─── EXTRACTED ENTRIES ───
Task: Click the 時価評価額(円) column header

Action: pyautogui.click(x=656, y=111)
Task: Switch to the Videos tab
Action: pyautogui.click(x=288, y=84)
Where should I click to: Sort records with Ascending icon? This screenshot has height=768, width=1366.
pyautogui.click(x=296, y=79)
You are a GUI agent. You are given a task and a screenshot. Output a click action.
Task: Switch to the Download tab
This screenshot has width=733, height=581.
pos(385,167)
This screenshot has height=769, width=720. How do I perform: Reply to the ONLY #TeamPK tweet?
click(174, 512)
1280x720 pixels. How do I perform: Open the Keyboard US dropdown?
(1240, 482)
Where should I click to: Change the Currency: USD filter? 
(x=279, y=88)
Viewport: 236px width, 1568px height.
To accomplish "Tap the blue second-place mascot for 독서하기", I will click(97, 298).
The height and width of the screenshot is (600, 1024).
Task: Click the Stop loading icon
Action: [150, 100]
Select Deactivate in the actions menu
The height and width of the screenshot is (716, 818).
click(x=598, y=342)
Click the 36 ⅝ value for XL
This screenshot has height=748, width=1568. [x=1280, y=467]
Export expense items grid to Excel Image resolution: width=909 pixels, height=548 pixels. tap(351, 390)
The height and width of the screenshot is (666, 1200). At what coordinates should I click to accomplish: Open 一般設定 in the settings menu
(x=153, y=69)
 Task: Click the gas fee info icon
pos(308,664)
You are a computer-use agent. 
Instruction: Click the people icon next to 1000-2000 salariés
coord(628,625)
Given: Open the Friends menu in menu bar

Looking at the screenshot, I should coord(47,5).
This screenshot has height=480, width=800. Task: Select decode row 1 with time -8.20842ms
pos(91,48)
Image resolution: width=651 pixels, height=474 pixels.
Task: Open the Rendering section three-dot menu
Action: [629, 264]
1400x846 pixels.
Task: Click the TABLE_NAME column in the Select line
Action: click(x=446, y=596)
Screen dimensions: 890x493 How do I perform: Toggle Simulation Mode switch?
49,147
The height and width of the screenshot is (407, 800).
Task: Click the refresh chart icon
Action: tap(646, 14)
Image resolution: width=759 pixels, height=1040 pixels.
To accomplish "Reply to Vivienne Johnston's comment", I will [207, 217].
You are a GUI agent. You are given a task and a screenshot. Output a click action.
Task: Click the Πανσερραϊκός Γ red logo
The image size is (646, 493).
───
EXERCISE AIM:
Transcribe each entry. Leave nothing out.

SOLUTION:
Task: Click the 時価評価額(円) column header

Action: pyautogui.click(x=656, y=111)
Task: Switch to the Videos tab
Action: pyautogui.click(x=288, y=84)
Where should I click to: Sort records with Ascending icon? This screenshot has height=768, width=1366.
pyautogui.click(x=296, y=79)
You are a GUI agent. You are given a task and a screenshot. Output a click action.
Task: Switch to the Download tab
This screenshot has width=733, height=581.
pos(385,167)
This screenshot has height=769, width=720. How do I perform: Reply to the ONLY #TeamPK tweet?
click(174, 512)
1280x720 pixels. How do I perform: Open the Keyboard US dropdown?
(1240, 482)
Where should I click to: Change the Currency: USD filter? 
(x=279, y=88)
Viewport: 236px width, 1568px height.
To accomplish "Tap the blue second-place mascot for 독서하기", I will click(97, 298).
The height and width of the screenshot is (600, 1024).
Task: Click the Stop loading icon
Action: [150, 100]
Select Deactivate in the actions menu
The height and width of the screenshot is (716, 818).
click(x=598, y=342)
Click the 36 ⅝ value for XL
This screenshot has height=748, width=1568. [x=1280, y=467]
Export expense items grid to Excel Image resolution: width=909 pixels, height=548 pixels. tap(351, 390)
The height and width of the screenshot is (666, 1200). At what coordinates should I click to accomplish: Open 一般設定 in the settings menu
(x=153, y=69)
 Task: Click the gas fee info icon
pos(308,664)
You are a computer-use agent. 
Instruction: Click the people icon next to 1000-2000 salariés
coord(628,625)
Given: Open the Friends menu in menu bar

Looking at the screenshot, I should coord(47,5).
This screenshot has height=480, width=800. Task: Select decode row 1 with time -8.20842ms
pos(91,48)
Image resolution: width=651 pixels, height=474 pixels.
Task: Open the Rendering section three-dot menu
Action: [629, 264]
1400x846 pixels.
Task: Click the TABLE_NAME column in the Select line
Action: click(x=446, y=596)
Screen dimensions: 890x493 How do I perform: Toggle Simulation Mode switch?
49,147
The height and width of the screenshot is (407, 800).
Task: Click the refresh chart icon
Action: tap(646, 14)
Image resolution: width=759 pixels, height=1040 pixels.
To accomplish "Reply to Vivienne Johnston's comment", I will [207, 217].
You are a GUI agent. You are given a task and a screenshot. Output a click action.
Task: Click the Πανσερραϊκός Γ red logo
The image size is (646, 493).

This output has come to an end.